Data excerpts:

::::

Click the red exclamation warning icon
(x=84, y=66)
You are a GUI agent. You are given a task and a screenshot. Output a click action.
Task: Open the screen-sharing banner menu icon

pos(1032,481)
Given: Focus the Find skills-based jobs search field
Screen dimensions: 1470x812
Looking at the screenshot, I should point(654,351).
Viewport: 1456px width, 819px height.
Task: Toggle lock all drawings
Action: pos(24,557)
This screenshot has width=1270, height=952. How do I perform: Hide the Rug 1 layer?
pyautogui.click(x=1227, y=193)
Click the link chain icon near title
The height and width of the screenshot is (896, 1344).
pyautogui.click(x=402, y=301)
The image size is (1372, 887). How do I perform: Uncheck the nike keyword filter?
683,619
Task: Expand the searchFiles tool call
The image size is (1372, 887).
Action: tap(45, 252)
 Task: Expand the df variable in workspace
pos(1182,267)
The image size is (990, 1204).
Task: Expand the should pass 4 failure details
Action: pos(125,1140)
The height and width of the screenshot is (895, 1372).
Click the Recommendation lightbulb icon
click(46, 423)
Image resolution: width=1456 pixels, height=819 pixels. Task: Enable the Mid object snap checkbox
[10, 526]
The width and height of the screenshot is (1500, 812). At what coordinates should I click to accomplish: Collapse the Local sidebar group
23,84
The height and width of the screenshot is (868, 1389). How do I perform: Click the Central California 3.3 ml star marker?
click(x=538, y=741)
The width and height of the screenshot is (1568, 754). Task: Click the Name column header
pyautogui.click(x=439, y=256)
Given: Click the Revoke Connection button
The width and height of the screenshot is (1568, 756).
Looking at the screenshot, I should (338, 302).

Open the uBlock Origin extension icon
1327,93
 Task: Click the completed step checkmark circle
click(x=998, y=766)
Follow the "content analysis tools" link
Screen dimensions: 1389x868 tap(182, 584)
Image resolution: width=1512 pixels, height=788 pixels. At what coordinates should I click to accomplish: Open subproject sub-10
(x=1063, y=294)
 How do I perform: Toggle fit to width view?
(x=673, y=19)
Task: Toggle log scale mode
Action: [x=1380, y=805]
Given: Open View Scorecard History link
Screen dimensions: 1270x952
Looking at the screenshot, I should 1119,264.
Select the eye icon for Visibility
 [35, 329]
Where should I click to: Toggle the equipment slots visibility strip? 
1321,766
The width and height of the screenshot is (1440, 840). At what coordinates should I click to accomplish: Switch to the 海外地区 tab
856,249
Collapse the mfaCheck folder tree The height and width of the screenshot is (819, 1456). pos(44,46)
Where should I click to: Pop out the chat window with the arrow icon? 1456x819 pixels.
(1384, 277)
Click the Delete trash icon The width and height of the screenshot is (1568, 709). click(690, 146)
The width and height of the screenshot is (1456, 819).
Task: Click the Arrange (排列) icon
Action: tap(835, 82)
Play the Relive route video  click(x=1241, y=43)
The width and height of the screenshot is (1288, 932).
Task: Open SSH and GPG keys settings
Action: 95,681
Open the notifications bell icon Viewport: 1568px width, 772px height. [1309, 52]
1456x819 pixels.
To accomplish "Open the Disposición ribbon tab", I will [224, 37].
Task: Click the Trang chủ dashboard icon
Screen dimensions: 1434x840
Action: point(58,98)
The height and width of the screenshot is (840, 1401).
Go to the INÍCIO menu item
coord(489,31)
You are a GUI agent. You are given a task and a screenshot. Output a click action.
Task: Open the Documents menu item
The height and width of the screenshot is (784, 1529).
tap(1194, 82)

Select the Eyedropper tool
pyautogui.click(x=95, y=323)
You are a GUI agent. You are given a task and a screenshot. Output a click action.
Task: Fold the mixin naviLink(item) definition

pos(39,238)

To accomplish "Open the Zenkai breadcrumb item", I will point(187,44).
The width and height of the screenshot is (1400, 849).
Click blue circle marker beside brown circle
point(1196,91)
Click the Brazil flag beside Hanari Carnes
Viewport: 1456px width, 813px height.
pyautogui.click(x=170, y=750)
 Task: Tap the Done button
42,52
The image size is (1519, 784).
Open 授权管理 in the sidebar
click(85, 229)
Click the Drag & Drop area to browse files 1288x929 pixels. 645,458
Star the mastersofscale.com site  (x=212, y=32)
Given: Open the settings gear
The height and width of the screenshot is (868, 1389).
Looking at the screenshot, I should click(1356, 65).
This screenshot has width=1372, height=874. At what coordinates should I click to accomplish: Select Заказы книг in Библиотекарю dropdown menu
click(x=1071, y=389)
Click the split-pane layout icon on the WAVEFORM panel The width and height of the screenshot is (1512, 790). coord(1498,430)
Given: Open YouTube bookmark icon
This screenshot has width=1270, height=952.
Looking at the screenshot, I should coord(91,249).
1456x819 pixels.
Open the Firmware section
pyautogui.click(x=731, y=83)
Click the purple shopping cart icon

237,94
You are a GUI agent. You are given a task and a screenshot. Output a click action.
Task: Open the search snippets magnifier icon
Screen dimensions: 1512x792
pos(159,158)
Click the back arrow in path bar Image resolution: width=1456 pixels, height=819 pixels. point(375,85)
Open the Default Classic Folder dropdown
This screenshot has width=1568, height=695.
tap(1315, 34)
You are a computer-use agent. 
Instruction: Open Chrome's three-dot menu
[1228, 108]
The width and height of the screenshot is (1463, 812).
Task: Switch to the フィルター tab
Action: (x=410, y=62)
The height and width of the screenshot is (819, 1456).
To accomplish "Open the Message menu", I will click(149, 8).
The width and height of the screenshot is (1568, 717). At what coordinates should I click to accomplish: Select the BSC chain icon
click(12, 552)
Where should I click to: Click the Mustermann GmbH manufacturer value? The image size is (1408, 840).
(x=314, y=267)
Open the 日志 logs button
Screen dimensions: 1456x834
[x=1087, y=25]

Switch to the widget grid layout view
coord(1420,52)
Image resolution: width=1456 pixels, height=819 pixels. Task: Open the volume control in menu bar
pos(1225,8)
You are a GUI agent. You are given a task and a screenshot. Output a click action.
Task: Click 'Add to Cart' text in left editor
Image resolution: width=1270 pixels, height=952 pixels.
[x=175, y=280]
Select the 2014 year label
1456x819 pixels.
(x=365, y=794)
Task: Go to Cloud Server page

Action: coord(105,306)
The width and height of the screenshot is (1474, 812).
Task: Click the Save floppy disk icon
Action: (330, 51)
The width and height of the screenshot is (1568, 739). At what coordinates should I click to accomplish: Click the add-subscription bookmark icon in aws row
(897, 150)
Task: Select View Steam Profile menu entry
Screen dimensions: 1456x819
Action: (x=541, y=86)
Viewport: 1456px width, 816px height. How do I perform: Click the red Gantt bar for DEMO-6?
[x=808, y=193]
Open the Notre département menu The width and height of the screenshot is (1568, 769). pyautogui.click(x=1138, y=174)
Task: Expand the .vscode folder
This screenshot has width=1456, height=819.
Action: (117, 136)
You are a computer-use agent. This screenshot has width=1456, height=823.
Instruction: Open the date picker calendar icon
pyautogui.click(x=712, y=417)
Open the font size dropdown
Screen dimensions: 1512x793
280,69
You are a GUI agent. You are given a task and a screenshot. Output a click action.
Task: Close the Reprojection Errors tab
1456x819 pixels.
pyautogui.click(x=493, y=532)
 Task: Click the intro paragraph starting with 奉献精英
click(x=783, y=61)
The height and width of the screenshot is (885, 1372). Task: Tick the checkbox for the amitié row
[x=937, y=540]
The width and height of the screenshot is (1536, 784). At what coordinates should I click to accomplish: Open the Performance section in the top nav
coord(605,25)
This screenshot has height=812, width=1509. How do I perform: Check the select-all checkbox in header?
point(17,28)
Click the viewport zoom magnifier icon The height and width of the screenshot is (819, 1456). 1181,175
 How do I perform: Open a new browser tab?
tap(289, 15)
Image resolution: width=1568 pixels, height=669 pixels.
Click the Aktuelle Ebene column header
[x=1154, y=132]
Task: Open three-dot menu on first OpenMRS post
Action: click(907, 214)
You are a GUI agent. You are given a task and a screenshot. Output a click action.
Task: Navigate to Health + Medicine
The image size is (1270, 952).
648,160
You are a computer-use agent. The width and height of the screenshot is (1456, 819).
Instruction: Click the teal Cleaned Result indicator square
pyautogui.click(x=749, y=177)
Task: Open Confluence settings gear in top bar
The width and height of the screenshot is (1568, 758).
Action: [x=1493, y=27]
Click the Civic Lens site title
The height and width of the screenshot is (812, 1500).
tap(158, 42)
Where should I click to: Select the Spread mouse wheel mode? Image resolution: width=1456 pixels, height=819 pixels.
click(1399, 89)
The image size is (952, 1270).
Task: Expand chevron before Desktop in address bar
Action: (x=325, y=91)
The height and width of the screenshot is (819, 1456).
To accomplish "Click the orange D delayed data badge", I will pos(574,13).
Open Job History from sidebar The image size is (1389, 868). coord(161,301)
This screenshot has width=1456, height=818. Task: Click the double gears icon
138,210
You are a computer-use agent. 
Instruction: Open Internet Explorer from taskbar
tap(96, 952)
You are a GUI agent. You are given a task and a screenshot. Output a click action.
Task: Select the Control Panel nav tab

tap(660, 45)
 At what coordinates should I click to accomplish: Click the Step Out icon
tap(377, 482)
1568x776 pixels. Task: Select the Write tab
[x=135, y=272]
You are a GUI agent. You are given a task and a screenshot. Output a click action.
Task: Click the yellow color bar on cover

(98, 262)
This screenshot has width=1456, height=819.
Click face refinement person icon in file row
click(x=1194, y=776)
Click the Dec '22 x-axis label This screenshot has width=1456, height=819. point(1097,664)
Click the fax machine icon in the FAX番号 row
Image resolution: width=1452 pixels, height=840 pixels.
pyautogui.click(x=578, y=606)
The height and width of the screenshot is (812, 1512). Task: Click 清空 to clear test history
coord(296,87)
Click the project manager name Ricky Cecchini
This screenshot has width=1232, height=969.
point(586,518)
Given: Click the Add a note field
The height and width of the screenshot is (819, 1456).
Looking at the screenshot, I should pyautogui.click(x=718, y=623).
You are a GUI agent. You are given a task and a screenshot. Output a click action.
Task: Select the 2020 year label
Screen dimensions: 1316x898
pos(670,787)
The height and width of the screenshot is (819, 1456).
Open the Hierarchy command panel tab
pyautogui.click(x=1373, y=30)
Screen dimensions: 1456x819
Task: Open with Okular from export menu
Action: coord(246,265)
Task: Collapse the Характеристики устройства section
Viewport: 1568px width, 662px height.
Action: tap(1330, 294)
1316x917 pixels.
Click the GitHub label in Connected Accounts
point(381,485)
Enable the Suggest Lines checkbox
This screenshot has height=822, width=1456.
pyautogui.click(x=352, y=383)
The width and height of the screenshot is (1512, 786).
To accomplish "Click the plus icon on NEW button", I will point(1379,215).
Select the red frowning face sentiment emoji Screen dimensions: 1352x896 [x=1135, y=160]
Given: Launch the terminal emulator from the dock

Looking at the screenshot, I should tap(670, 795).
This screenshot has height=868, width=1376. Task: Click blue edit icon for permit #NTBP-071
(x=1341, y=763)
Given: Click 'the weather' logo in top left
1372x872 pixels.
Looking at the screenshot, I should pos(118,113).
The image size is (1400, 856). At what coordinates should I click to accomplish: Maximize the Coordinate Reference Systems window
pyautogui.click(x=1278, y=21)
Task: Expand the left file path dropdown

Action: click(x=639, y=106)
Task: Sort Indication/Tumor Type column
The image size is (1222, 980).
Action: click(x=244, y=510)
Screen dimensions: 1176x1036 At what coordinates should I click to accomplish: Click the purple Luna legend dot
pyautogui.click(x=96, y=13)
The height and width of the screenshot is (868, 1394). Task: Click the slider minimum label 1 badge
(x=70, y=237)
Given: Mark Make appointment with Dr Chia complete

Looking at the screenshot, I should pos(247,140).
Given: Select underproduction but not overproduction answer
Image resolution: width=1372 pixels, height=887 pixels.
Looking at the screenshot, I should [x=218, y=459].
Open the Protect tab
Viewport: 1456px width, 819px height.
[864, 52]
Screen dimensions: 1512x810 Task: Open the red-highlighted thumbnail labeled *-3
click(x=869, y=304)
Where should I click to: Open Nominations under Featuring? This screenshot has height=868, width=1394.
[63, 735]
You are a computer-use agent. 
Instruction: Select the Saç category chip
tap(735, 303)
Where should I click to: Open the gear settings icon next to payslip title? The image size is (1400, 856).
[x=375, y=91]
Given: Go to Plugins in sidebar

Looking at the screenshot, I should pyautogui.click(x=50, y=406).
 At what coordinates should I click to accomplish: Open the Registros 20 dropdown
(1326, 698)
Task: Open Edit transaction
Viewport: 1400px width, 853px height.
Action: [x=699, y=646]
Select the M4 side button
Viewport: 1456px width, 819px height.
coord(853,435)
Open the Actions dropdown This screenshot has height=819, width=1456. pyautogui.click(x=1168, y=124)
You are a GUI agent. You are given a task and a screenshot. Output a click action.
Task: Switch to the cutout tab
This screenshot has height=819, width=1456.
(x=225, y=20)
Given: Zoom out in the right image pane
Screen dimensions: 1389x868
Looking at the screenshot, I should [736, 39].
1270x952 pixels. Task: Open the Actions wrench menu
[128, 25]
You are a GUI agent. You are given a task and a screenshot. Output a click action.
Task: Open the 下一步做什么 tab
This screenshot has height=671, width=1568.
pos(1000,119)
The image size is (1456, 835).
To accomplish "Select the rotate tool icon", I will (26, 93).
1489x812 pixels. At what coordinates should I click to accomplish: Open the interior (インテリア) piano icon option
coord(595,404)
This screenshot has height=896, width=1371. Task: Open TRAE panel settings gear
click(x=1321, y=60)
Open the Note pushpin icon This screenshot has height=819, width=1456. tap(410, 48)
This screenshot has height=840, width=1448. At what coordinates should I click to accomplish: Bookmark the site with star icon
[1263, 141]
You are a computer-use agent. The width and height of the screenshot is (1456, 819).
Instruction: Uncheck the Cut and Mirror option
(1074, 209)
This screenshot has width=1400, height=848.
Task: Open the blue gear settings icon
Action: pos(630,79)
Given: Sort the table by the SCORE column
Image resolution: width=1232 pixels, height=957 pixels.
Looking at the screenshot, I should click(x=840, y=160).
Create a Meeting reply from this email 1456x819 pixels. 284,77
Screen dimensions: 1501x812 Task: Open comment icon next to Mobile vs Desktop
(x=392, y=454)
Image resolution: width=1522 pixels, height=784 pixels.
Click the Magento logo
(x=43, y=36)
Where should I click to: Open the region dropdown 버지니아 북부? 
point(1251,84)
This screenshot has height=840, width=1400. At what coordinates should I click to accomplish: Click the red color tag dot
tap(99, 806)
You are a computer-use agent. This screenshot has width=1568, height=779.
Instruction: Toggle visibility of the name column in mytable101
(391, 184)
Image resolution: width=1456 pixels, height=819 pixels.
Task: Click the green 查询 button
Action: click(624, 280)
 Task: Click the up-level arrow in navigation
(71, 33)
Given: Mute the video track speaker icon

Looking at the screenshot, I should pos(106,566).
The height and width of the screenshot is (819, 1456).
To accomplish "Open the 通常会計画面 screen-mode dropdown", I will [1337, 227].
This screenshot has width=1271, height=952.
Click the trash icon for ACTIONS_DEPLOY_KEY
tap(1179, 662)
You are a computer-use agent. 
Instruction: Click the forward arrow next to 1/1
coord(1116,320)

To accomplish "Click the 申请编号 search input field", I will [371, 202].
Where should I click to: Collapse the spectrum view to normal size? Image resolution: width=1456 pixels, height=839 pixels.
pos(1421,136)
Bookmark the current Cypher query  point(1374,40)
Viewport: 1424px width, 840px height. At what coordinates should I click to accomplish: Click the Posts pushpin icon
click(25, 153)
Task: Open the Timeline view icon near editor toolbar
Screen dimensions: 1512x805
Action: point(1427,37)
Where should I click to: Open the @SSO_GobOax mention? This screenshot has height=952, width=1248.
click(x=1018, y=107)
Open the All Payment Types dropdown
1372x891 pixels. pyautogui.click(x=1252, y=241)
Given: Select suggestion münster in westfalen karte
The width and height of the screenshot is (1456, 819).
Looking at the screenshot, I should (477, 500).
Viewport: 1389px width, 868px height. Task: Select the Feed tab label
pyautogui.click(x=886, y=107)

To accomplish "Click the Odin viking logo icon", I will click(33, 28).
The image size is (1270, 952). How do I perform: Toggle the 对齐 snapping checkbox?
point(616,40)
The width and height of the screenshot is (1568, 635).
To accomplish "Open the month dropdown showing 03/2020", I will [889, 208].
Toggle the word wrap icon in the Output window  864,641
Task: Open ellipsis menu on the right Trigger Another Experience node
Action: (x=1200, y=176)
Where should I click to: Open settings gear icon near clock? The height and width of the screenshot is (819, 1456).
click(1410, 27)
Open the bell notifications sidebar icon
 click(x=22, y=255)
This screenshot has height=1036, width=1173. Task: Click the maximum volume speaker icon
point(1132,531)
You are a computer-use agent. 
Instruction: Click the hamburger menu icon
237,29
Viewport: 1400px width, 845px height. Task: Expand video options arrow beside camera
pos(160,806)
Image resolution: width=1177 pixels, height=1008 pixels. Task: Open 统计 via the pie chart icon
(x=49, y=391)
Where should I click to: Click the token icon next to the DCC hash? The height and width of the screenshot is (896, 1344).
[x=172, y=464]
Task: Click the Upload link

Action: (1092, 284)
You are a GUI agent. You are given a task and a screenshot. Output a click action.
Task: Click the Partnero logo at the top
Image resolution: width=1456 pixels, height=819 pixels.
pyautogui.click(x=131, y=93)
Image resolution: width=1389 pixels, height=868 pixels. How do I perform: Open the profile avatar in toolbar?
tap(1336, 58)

::::

▸ **Exercise description**
Transcribe the records above exactly, from the opening line down to and including the line with "Click the link chain icon near title".

▸ **Task response**
Click the red exclamation warning icon
(x=84, y=66)
You are a GUI agent. You are given a task and a screenshot. Output a click action.
Task: Open the screen-sharing banner menu icon

pos(1032,481)
Given: Focus the Find skills-based jobs search field
Screen dimensions: 1470x812
Looking at the screenshot, I should point(654,351).
Viewport: 1456px width, 819px height.
Task: Toggle lock all drawings
Action: pos(24,557)
This screenshot has width=1270, height=952. How do I perform: Hide the Rug 1 layer?
pyautogui.click(x=1227, y=193)
Click the link chain icon near title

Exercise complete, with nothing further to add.